Still, the strength of Democratic outrage is such that it may be impossible for Pelosi or Biden to hold off an impeachment vote — even if it would cause logistical and political problems down the line.
Pence holding 25th Amendment in reserve
There is no sign that Pence, despite being the target of pro-Trump rioters who chanted that he should be executed, is ready to lead an attempt to invoke the 25th Amendment. Sources have told CNN, however, that he is holding the option in reserve in case the President — from whom he is now estranged — resorted to more extreme action. CNN’s Jim Acosta reported that Pence and his aides are hoping to provide a bridge to the Biden administration and to offer the incoming team as much help as possible in dealing with the pandemic.
CNN’s Jeff Zeleny reported Sunday that Biden’s team is working to find a middle ground to avoid the early days of his presidency being bogged down by another Trump impeachment. While Biden is not standing in the House’s way, his team is also floating a possible censure of the President by Congress, through the impeachment train seems to be steaming off down the tracks.
There is more backing within the House Democratic caucus for impeaching Trump now than there was in 2019, Pelosi has told her members. Among Republicans, Trump’s malevolent behavior last week is further dividing the party.
Pennsylvania Sen.
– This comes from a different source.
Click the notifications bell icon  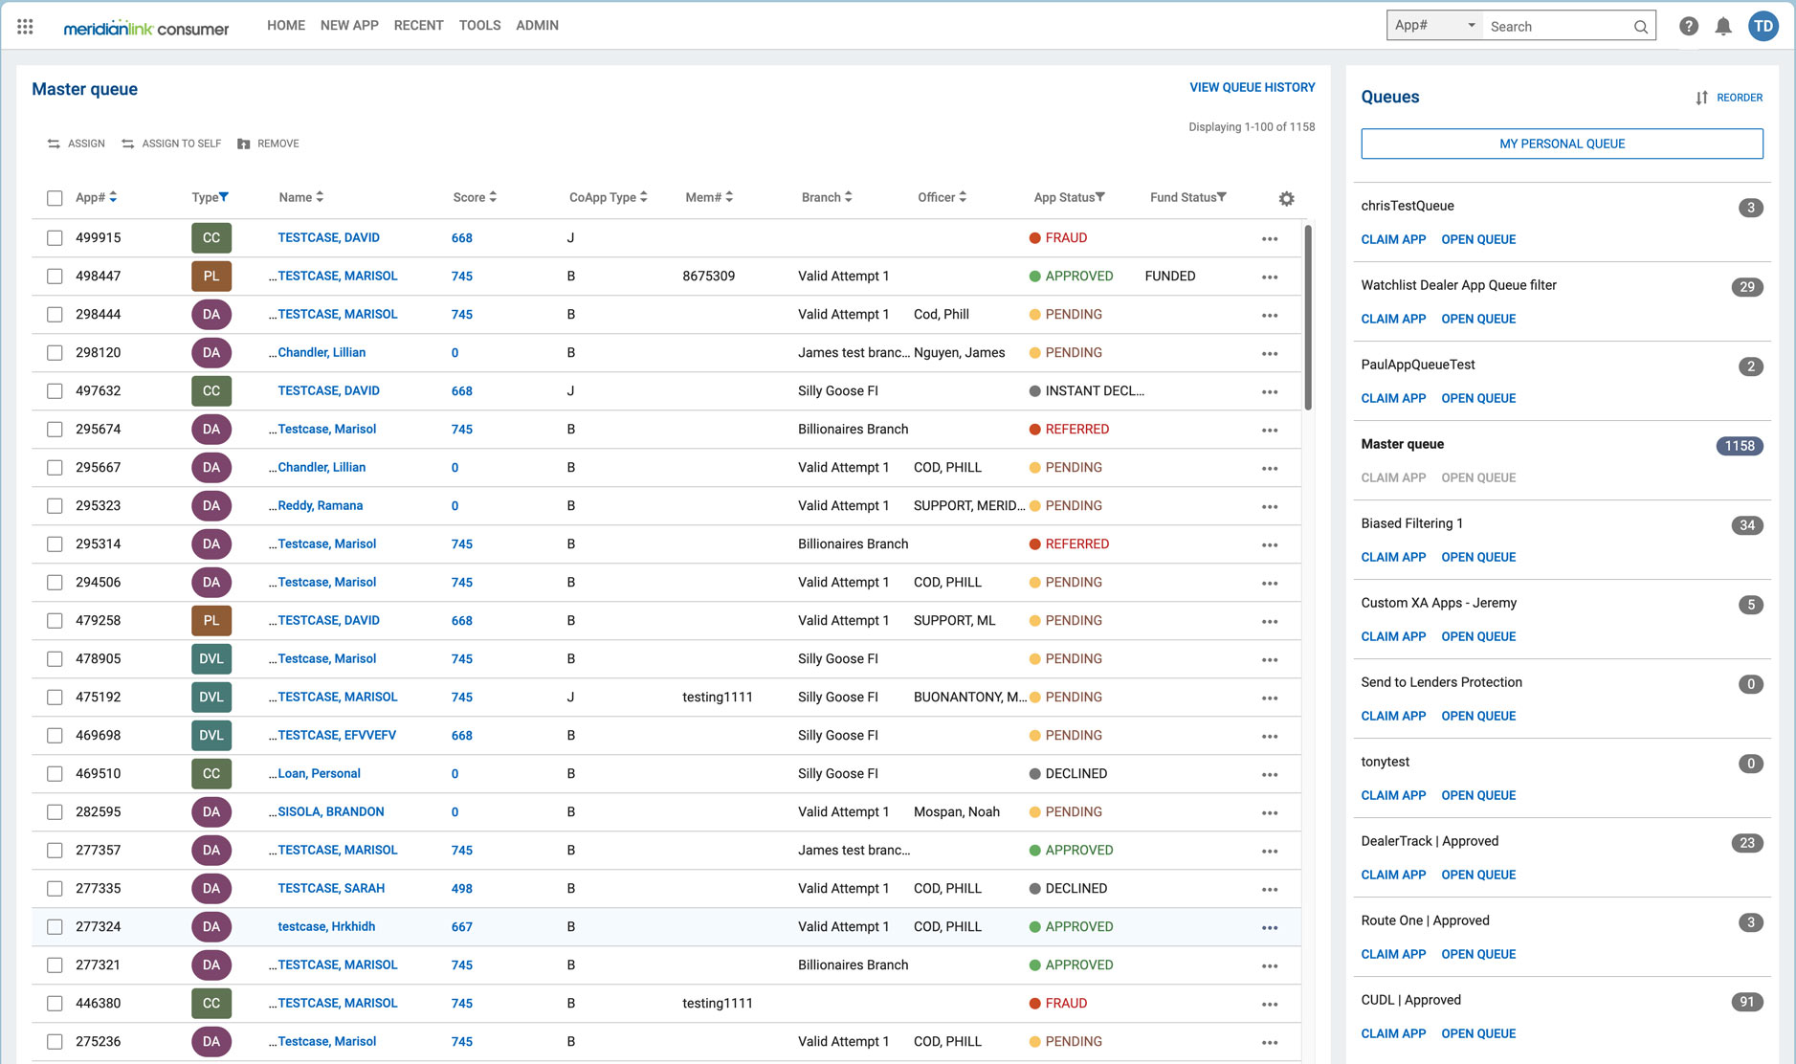(x=1725, y=26)

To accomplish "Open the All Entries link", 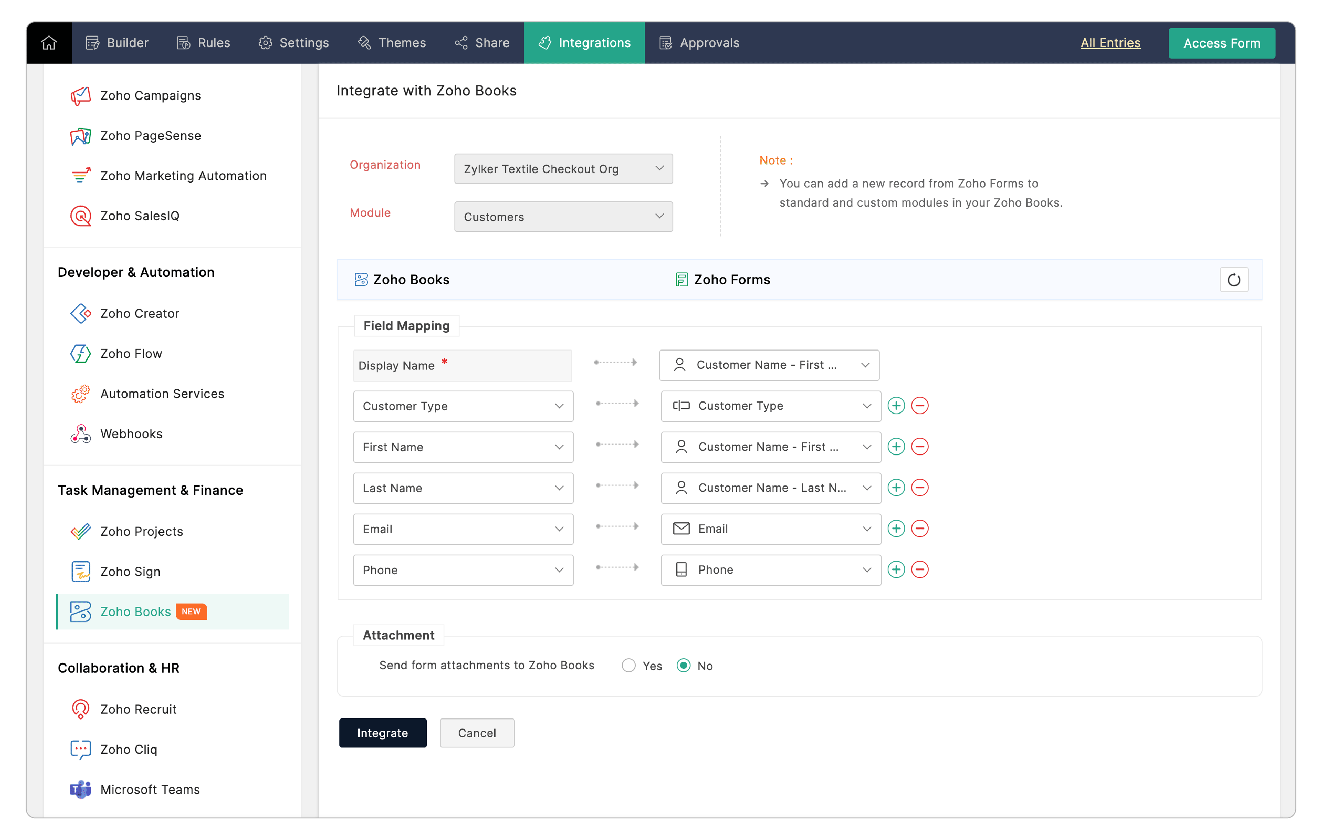I will (1110, 43).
Pat Toomey, who has the luxury of criticizing Trump since he is not seeking another term, said the best solution would be for the President to resign.
“I think at this point, with just a few days left, it’s the best path forward, the best way to get this person in the rearview mirror for us that could happen immediately. I’m not optimistic it will,” Toomey said on “State of the Union.”
Toomey said he thought that Trump had committed impeachable offenses but was unsure if a viable process to convict him was possible.
The Pennsylvania senator said on NBC’s “Meet the Press” that his colleagues like Sens. Josh Hawley of Missouri and Ted Cruz of Texas needed to resort to soul searching after supporting Trump’s “big lie” that he won the election.
“That’s going to … haunt them for a very long time,” Toomey said.
Many other Republicans were silent on Trump’s behavior, as a flurry of conservative commentators appeared more concerned at a sudden loss of Twitter followers. It was unclear whether the departures were the result of purges against extremists by social media firms or if Trump supporters quit platforms in solidarity with their banned leader.
While many Democratic senators have expressed support for an attempt to remove Trump, Democratic Sen. Joe Manchin of West Virginia cautioned that judicial rather than political punishments were the correct response to Trump’s insurrection.
“Joe Biden, first thing he needs to do, put his people in, get them confirmed. That should be the first thing we’re doing the first week. And then get people vaccinated, and then get people back to work and get businesses opened up,” Manchin said on “State of the Union. “He’s got an awful lot on his plate right now. And I’m not sure that the impeachment route is the way that he can put that back together.”